Mesuring Kernel Performance

shiftreduce · September 28, 2009, 2:09pm

After finishing my kernel (and all the stuff that supports it) I need to evaluate my its performance by doing a few benchmarks and I was wondering what method do you recommend.

Currently I’m just taking the time the kernel ends minus the time it starts in milliseconds directly in the C++ code. I’m not sure though, that this is the best method.

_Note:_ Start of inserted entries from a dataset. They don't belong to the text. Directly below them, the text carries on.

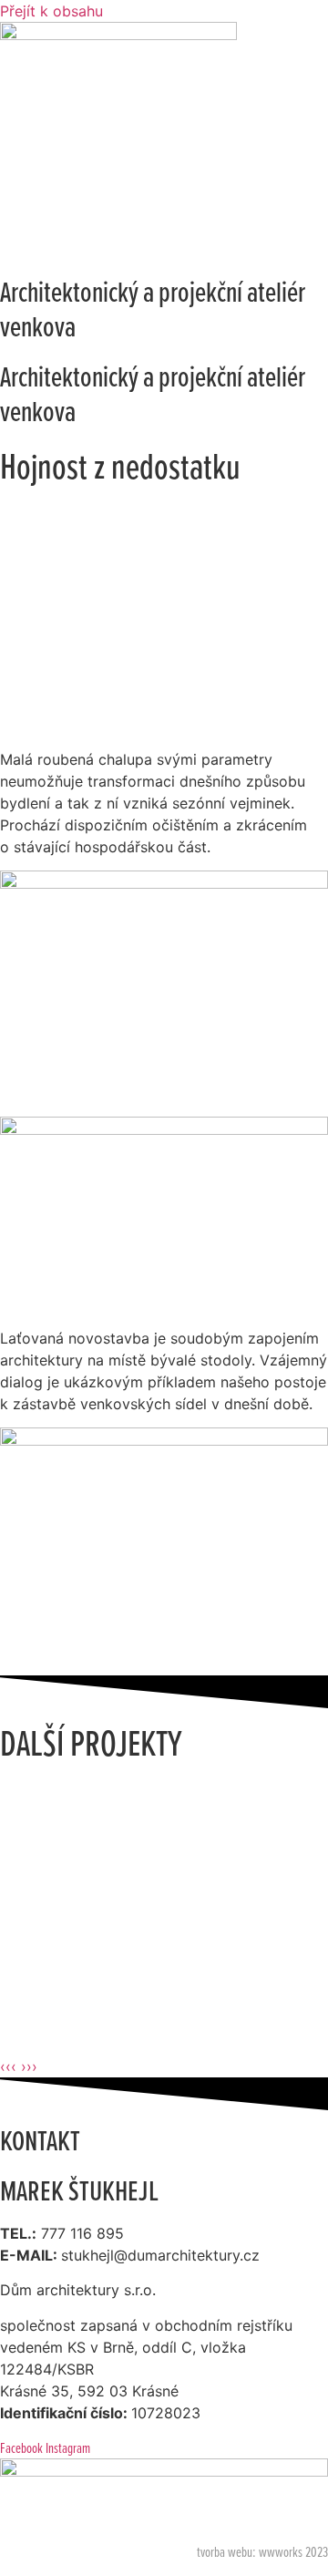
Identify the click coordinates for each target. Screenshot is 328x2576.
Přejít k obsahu (51, 11)
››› (29, 2066)
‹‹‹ (8, 2066)
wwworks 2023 (293, 2551)
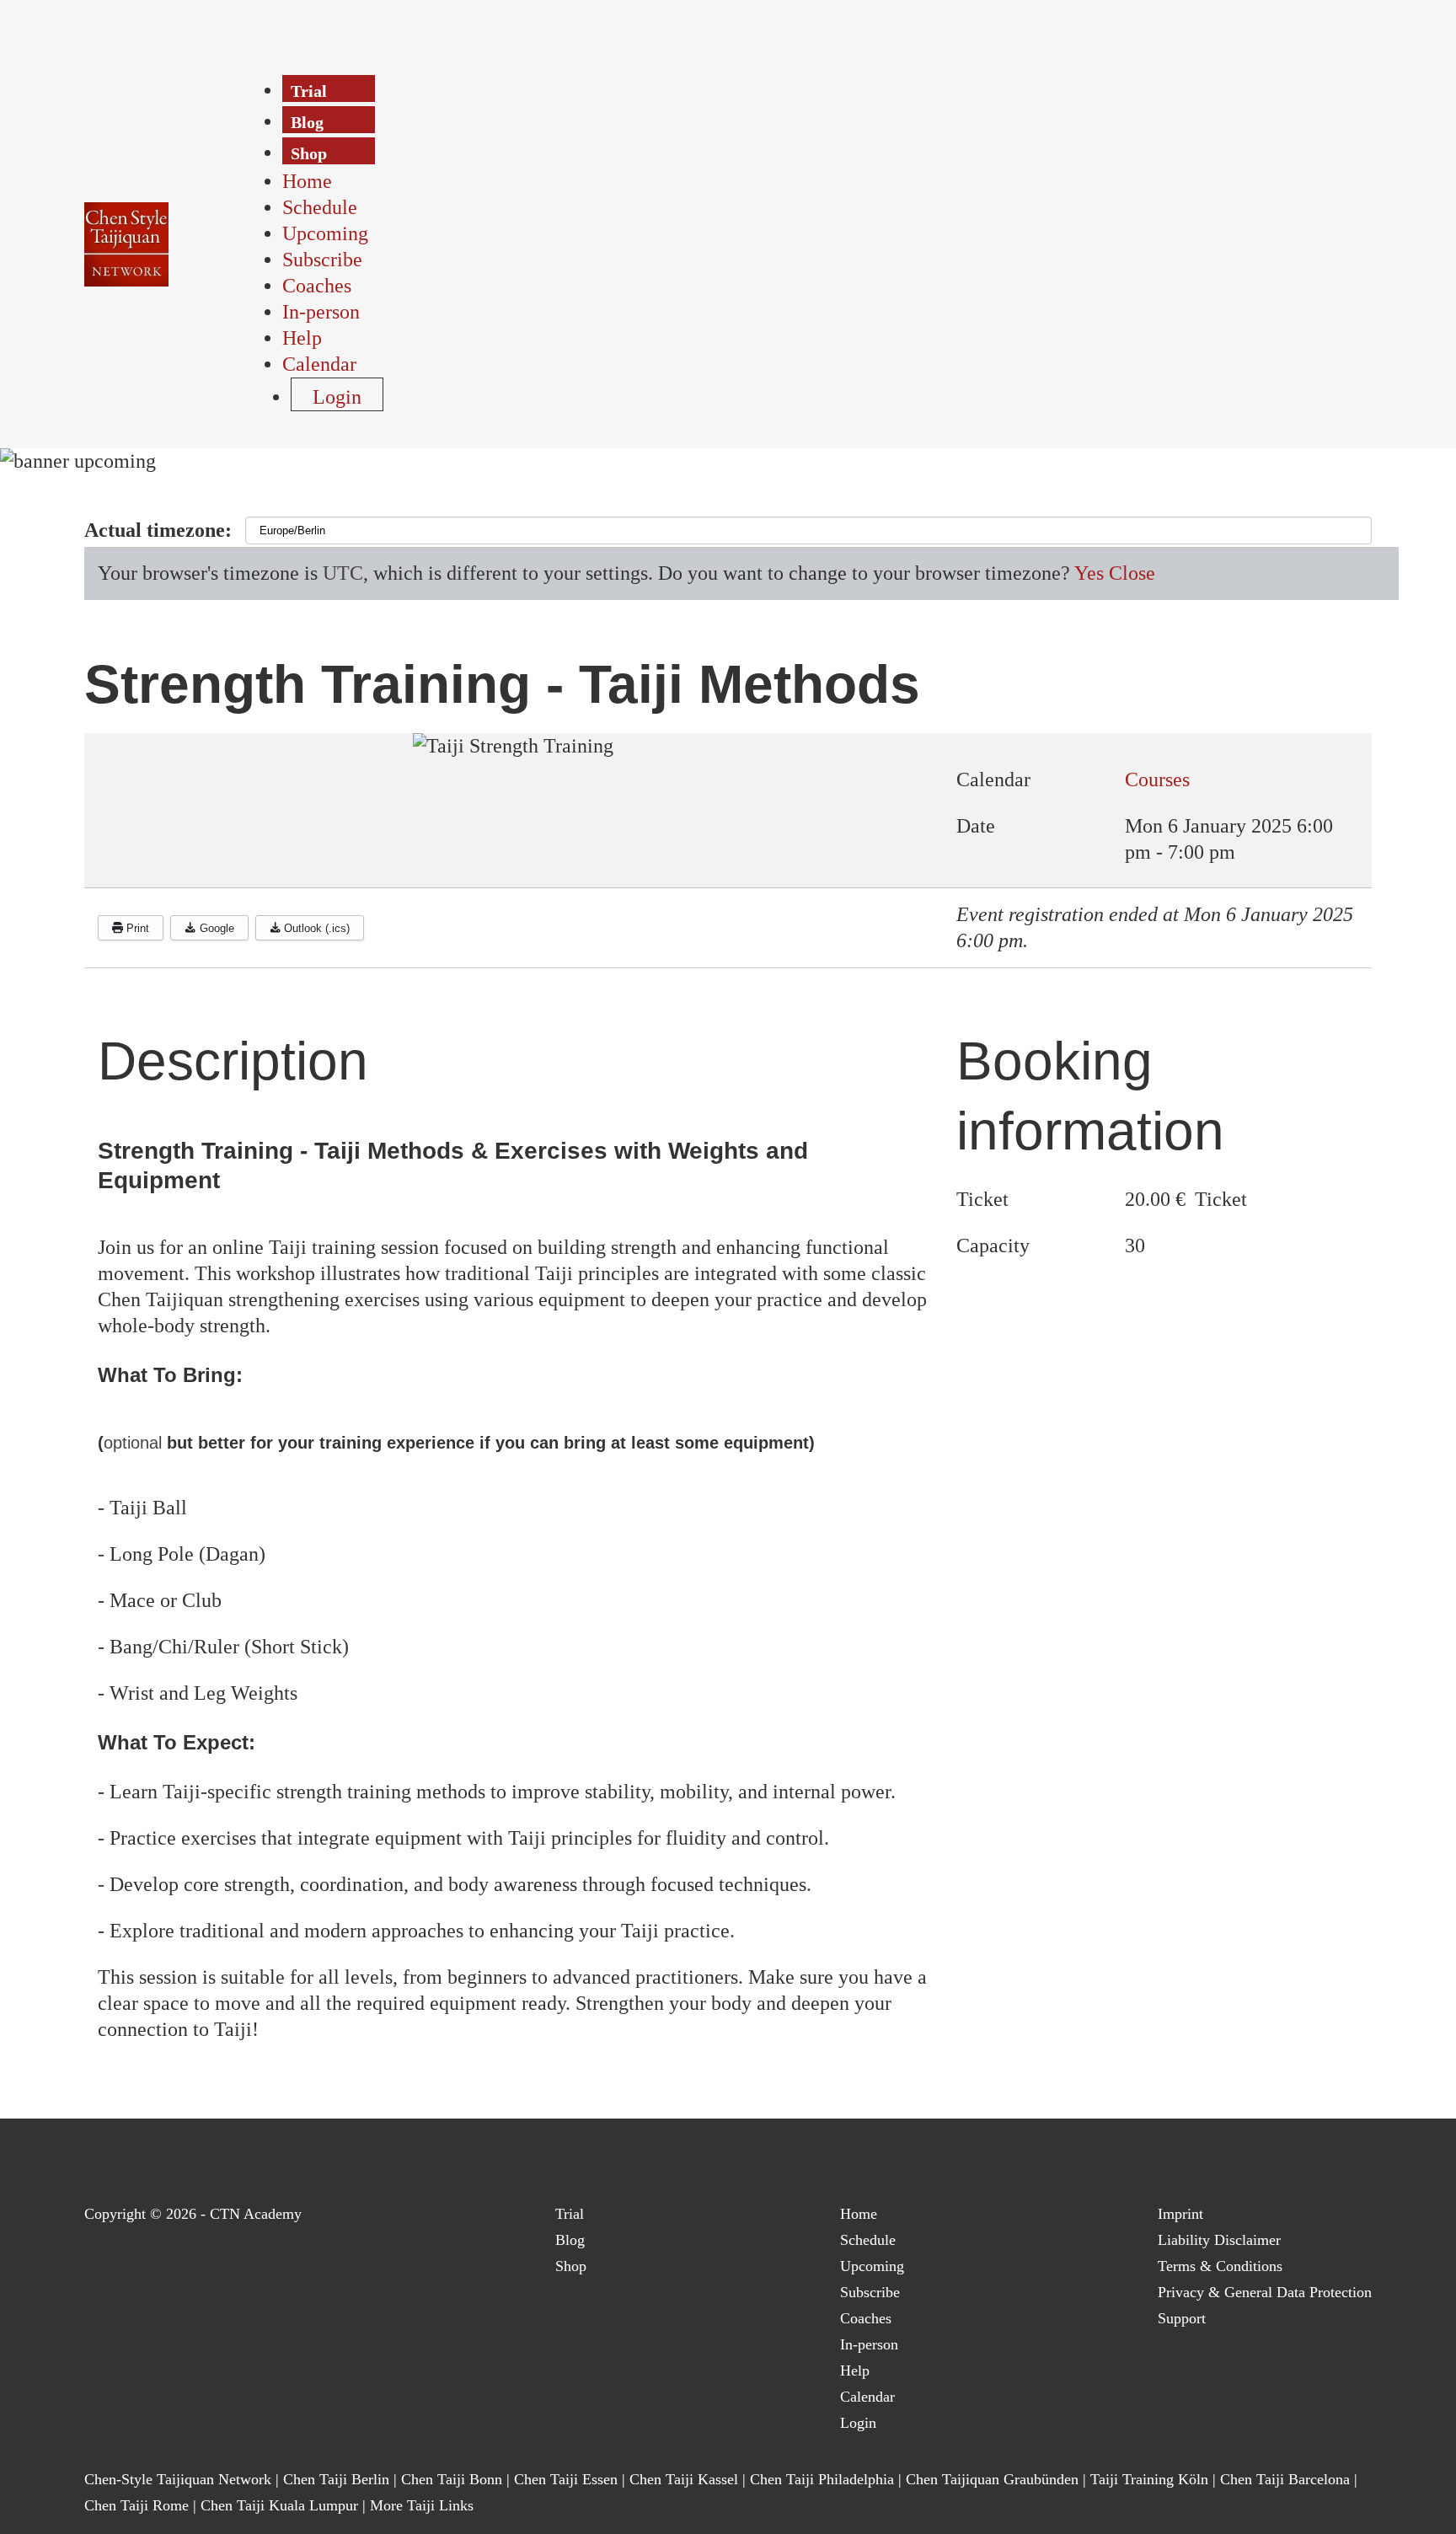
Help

I tried with CUDA Prof, but as far as I can tell, it only gives the timestamps where each CUDA Operation started…

What would you suggest as the best option?

E.D_Riedijk · September 28, 2009, 5:43pm

CudaEventRecord(), there are numerous examples in the SDK to use it to do timing of kernel execution.

shiftreduce · September 28, 2009, 11:07pm

But are Events the best way to evaluate the overall performance? I mean, right now what I want is to know how long (average) it takes to perform the following code:

copyHostToDevice(host_stream_in, device_stream_in);

kernel<<<1,1>>>(device_stream_in, device_stream_out);

copyDeviceToHost(device_stream_out, host_stream_out);

My doubt is if I should use Events or Wall-Clock time, as although I’m measuring the kernel’s performance, I still need to compare my solution to some similar CPU based one.

Quoc_Vinh · September 29, 2009, 3:48am

I usually using CUDA profiler to measuring executed time. In the reports (*.csv) file, you need to pay attention at the tree columns “timestamp”, “gputime” and “cputime” (microsecond).